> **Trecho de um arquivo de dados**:
•••••
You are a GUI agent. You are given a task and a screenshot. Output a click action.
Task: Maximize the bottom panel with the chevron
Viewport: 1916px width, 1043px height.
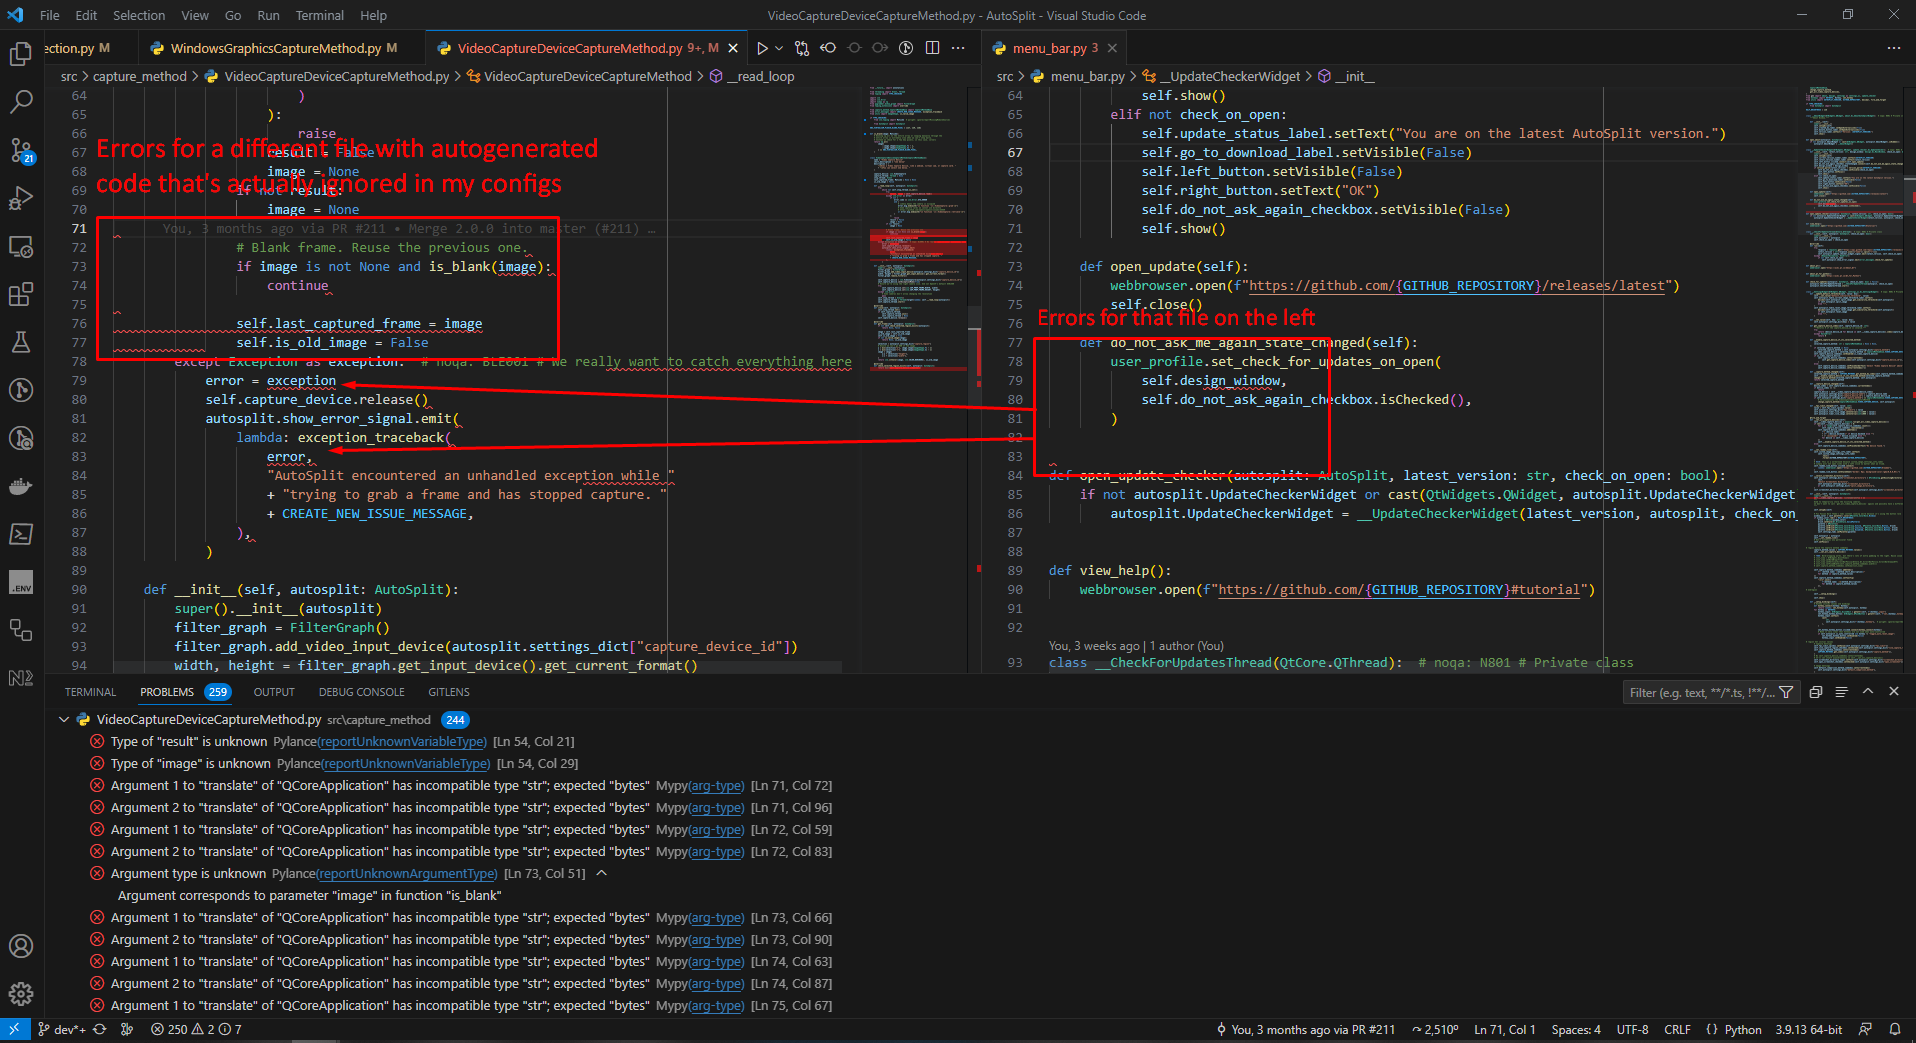pyautogui.click(x=1867, y=692)
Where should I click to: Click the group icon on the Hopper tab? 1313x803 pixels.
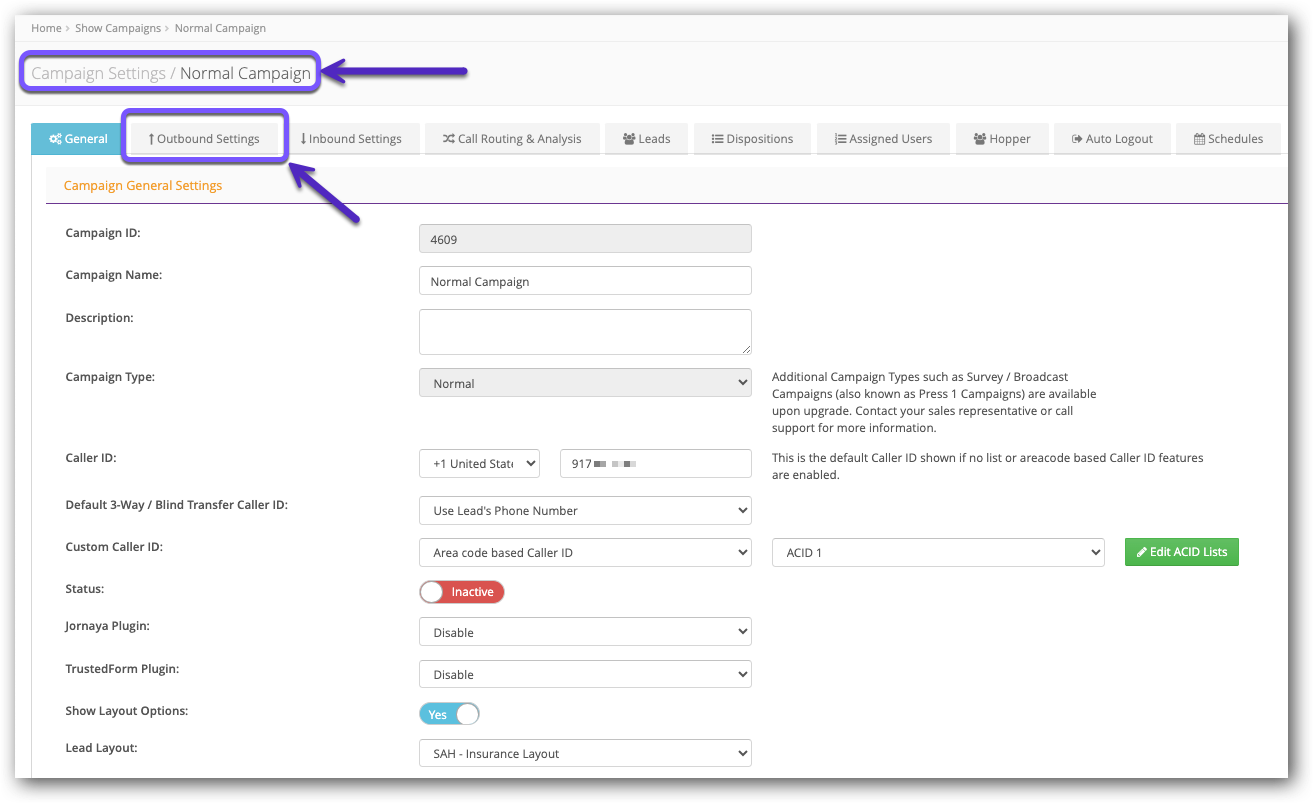coord(981,138)
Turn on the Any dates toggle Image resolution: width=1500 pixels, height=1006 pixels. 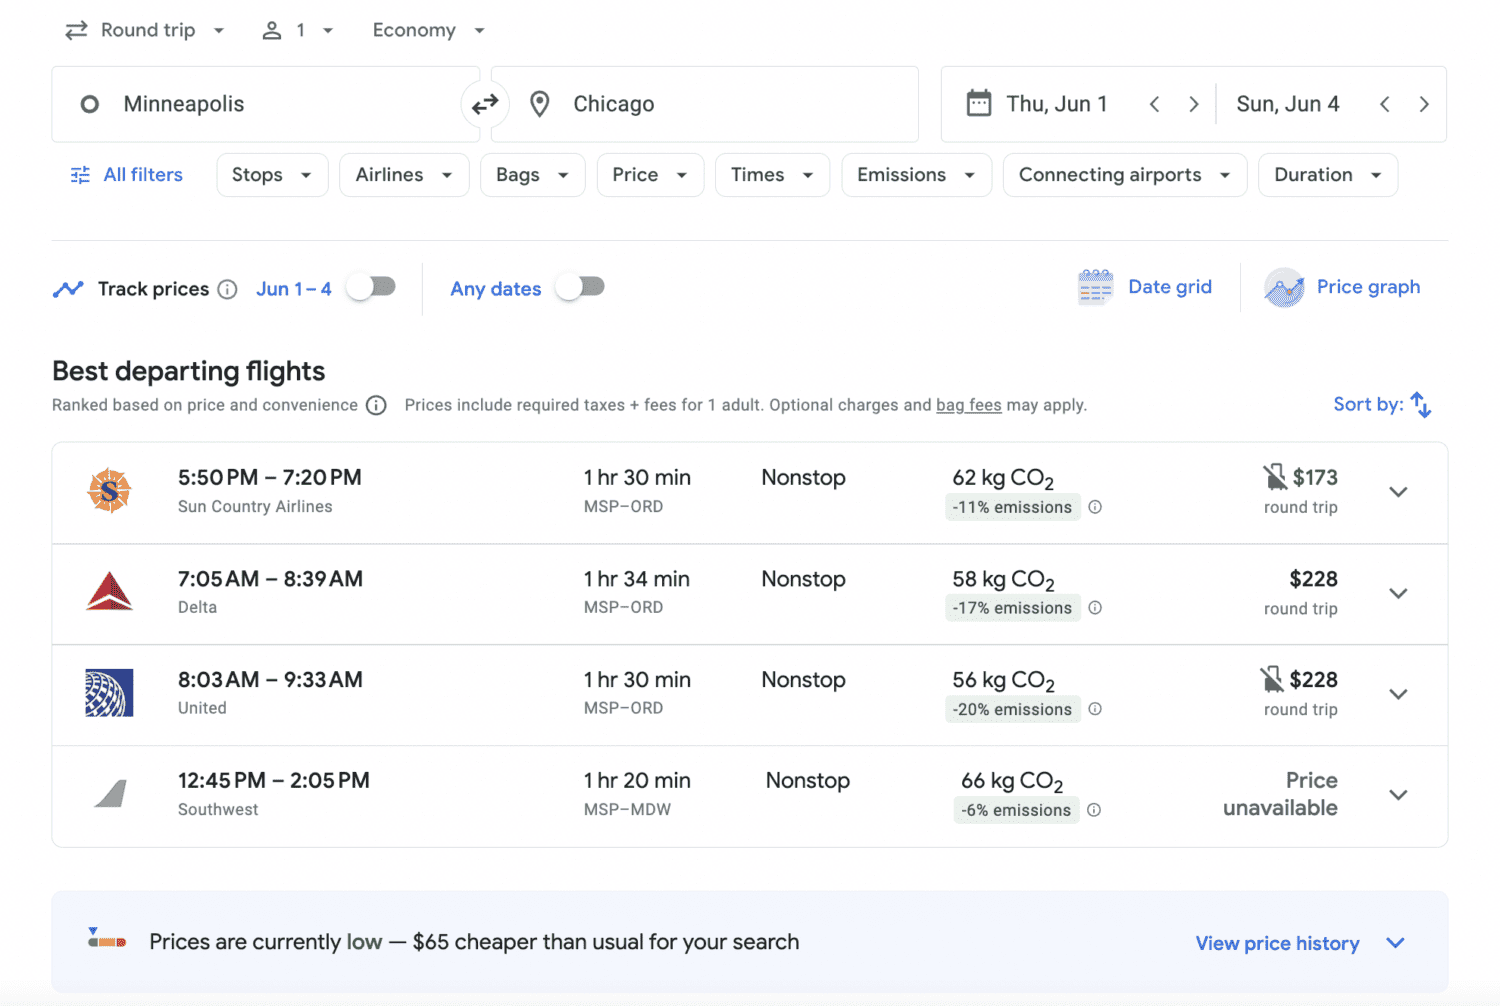coord(580,287)
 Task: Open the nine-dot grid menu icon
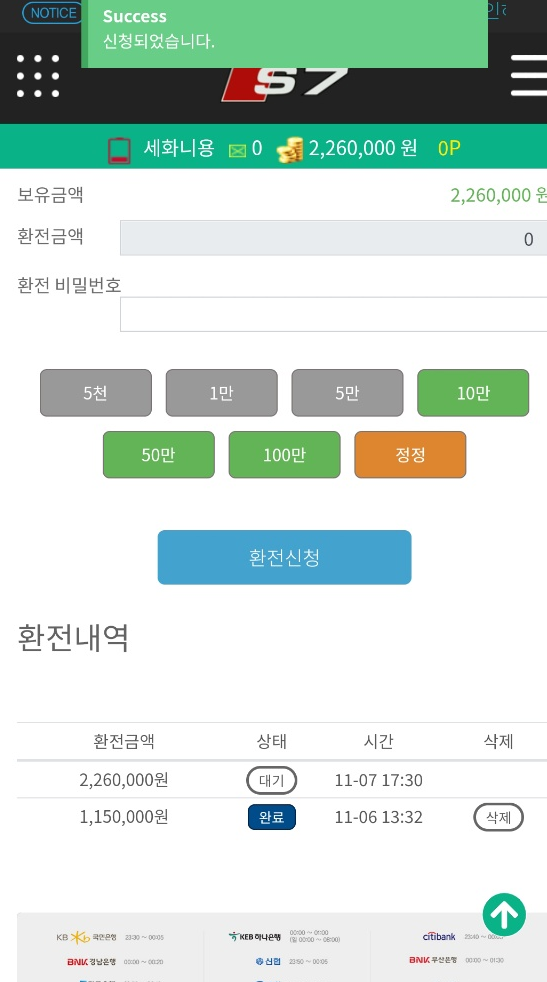38,76
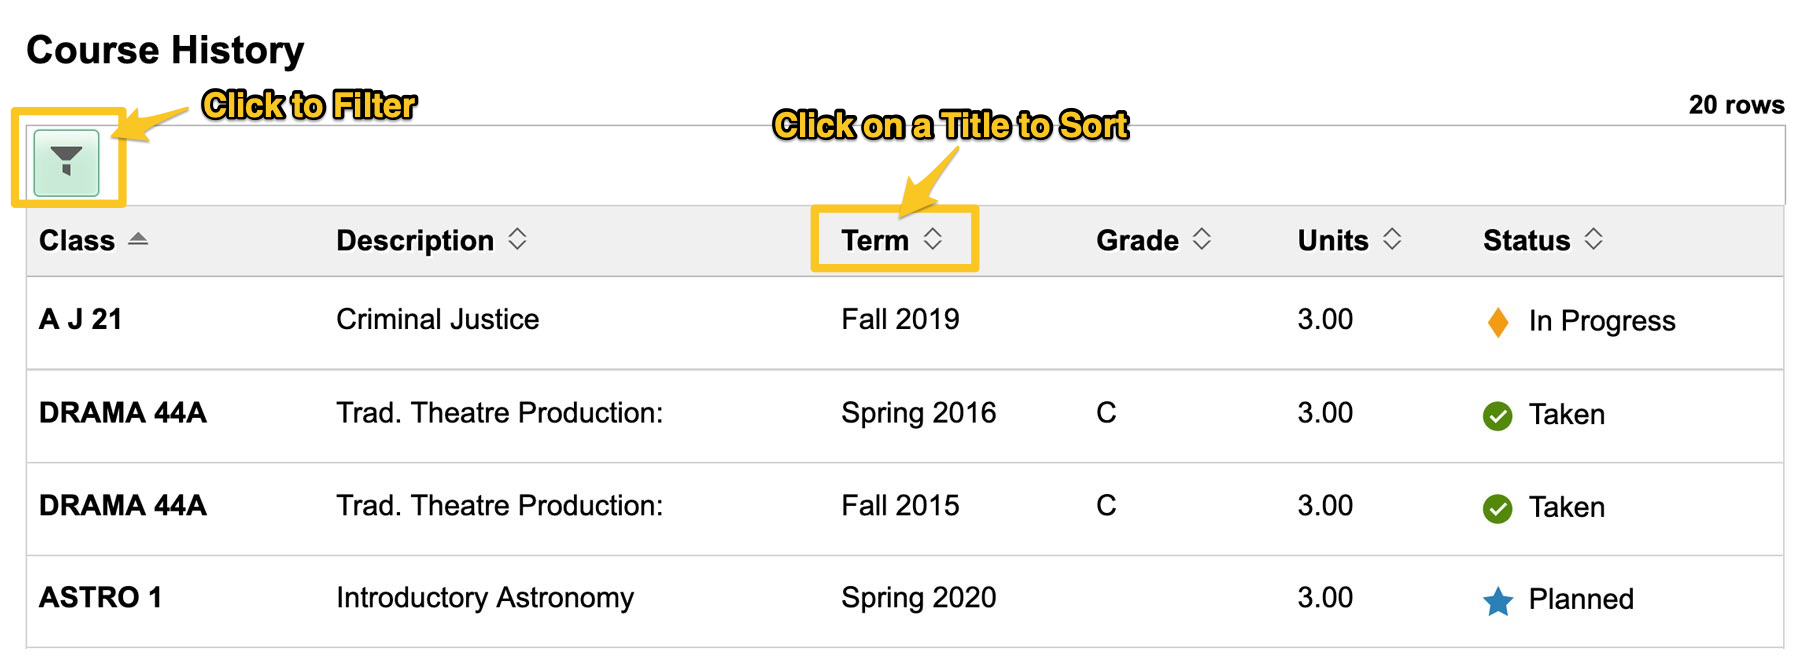Click the Class column ascending sort arrow
1800x658 pixels.
(138, 239)
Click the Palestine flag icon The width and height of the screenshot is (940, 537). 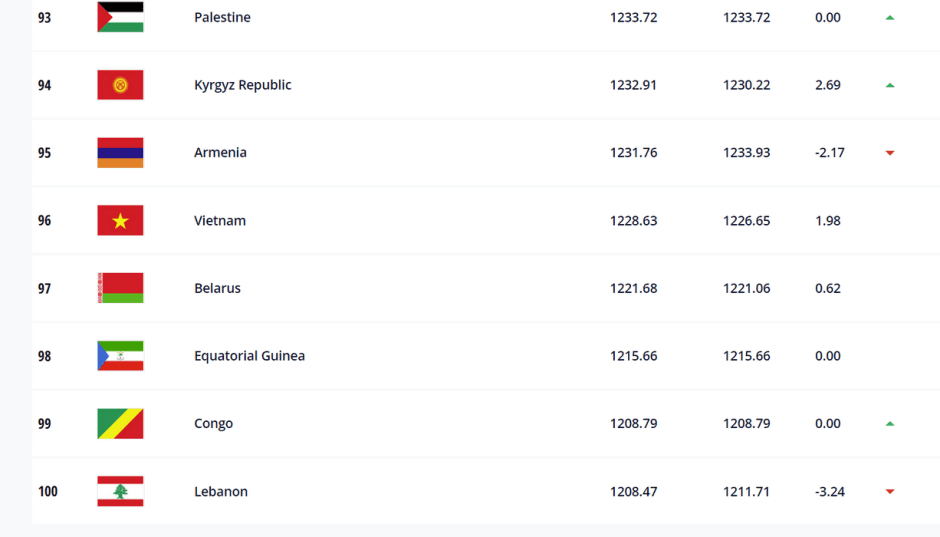(120, 17)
•••••
> **Exercício**: Reproduza sem nenhuma alteração tudo o que vai do início das linhas até a linha que contém "coord(981,138)", incluindo esta. Deixe as imagens fora da resposta.

> **Resultado obtido**:
You are a GUI agent. You are given a task and a screenshot. Output a click action.
Task: Maximize the bottom panel with the chevron
Viewport: 1916px width, 1043px height.
pyautogui.click(x=1867, y=692)
Where should I click to: Click the group icon on the Hopper tab? 1313x803 pixels.
coord(981,138)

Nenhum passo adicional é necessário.